Brief
In this exercise, copy exactly the lines from the one that contains "Open the notification bell" through the end of the entries below; pictures are not copied.

*** Material to process ***

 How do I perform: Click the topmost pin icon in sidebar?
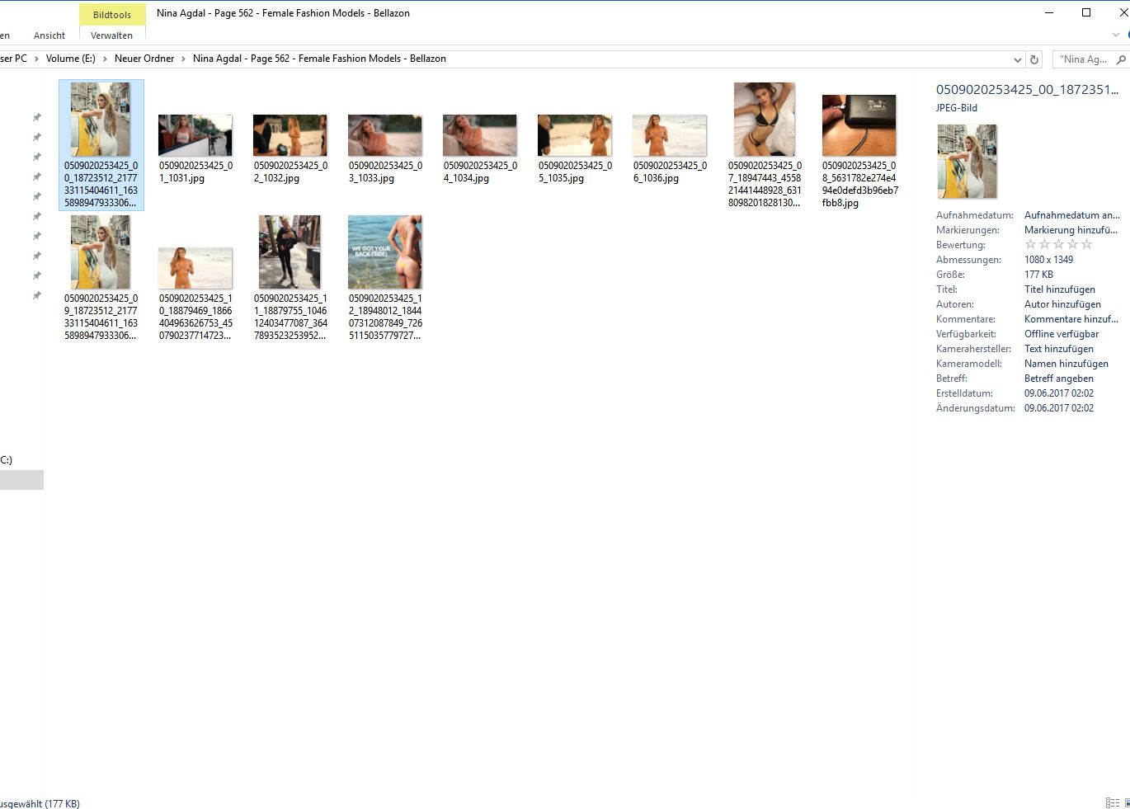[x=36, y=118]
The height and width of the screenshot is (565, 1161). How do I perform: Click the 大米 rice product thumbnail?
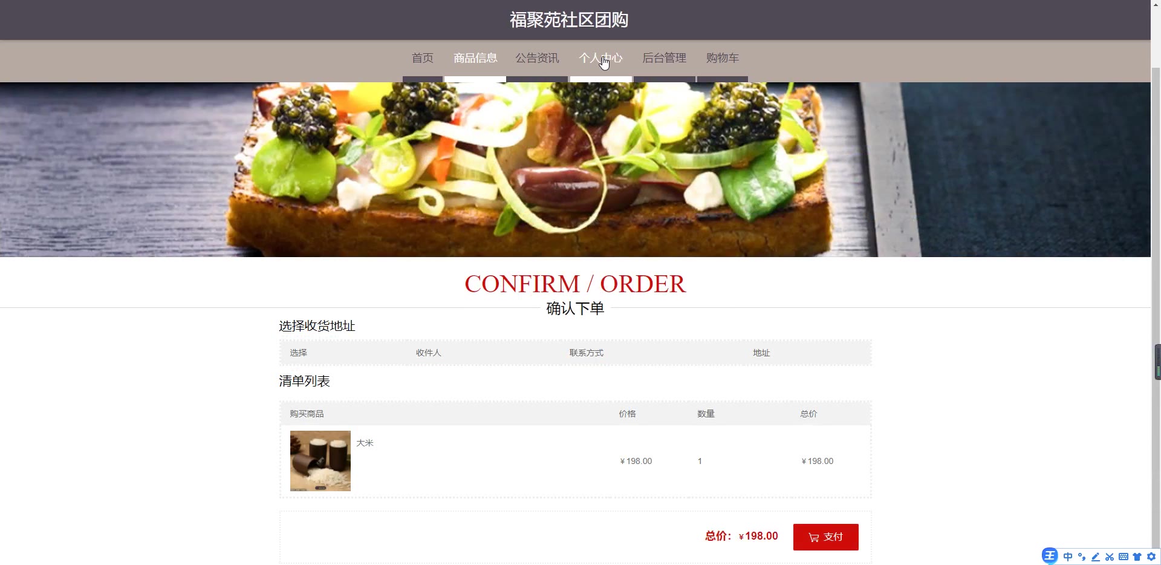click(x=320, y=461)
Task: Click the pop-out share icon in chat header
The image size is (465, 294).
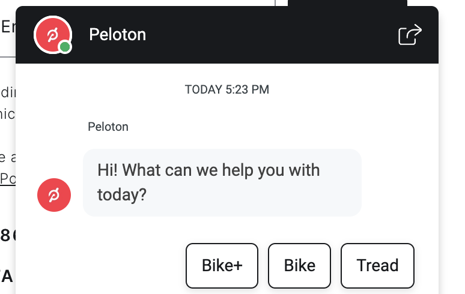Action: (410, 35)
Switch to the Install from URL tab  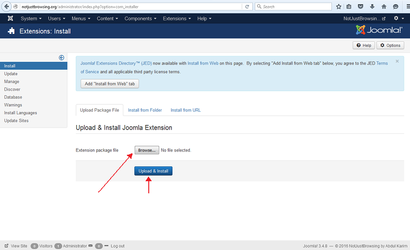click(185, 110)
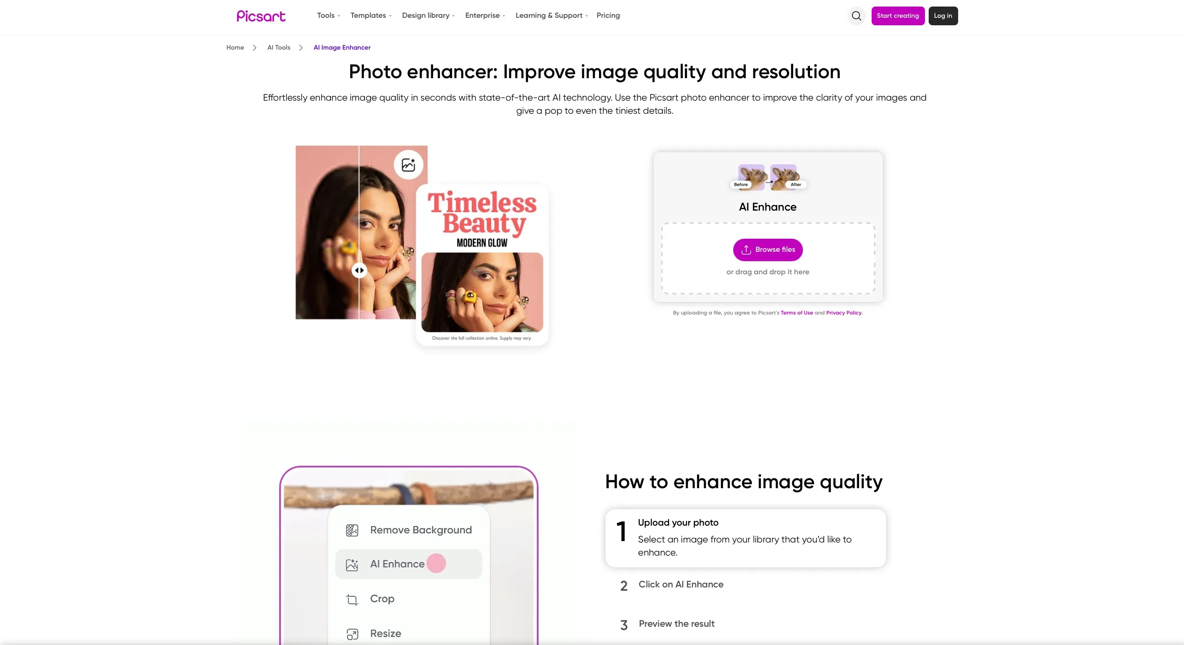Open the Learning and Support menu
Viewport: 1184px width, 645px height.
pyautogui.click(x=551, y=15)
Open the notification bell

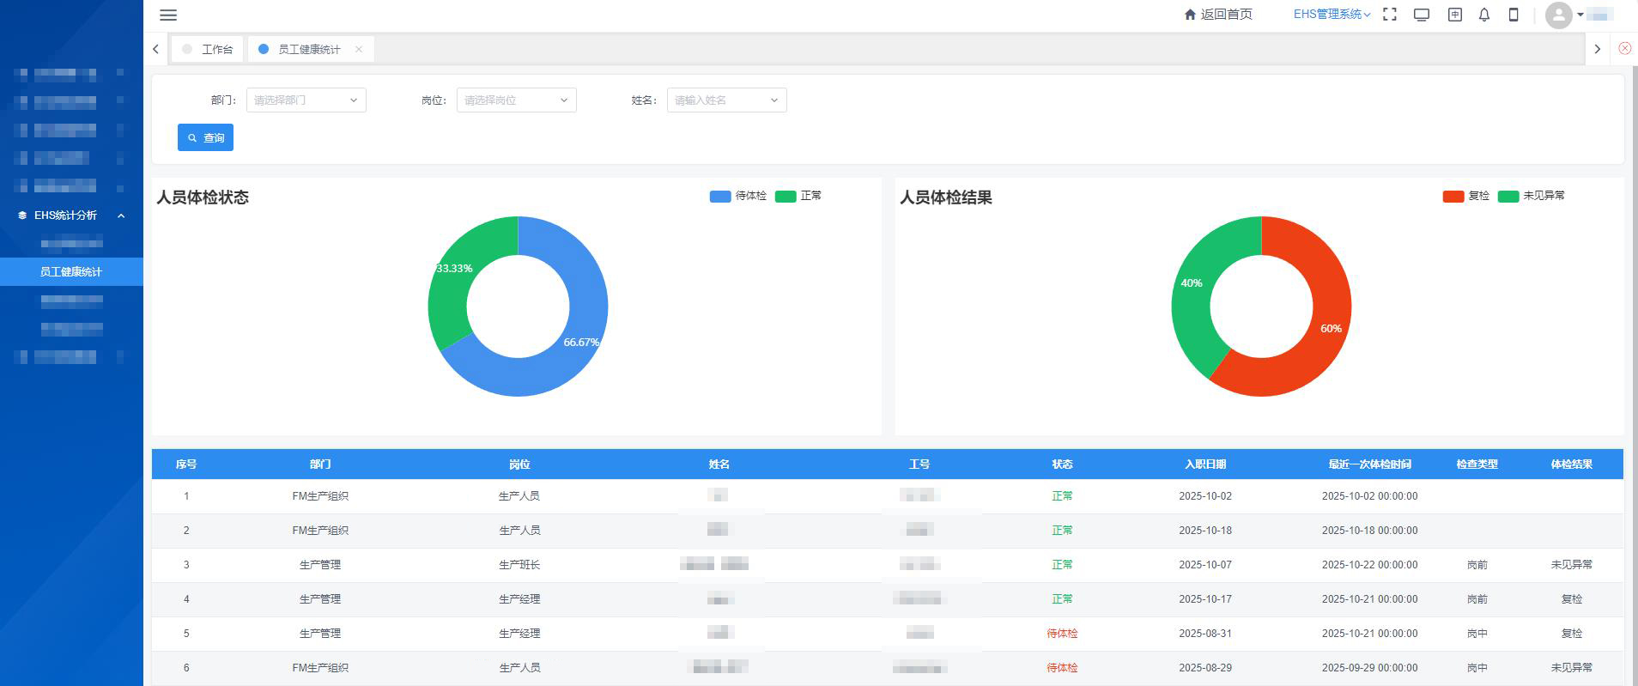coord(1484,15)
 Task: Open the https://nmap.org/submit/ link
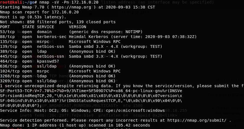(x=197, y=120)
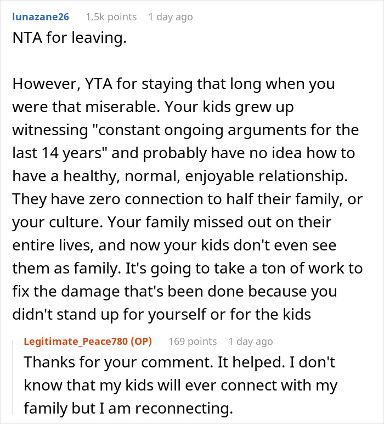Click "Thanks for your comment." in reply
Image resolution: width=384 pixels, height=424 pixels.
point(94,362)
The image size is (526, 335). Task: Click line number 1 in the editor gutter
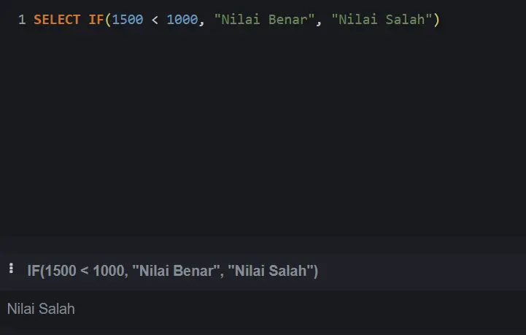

*** End of Material to process ***

Output below
Open the notification bell

coord(1484,15)
 Task: Open the https://nmap.org/submit/ link
(x=197, y=120)
Click "Thanks for your comment." in reply
Image resolution: width=384 pixels, height=424 pixels.
point(94,362)
The image size is (526, 335). Task: Click line number 1 in the editor gutter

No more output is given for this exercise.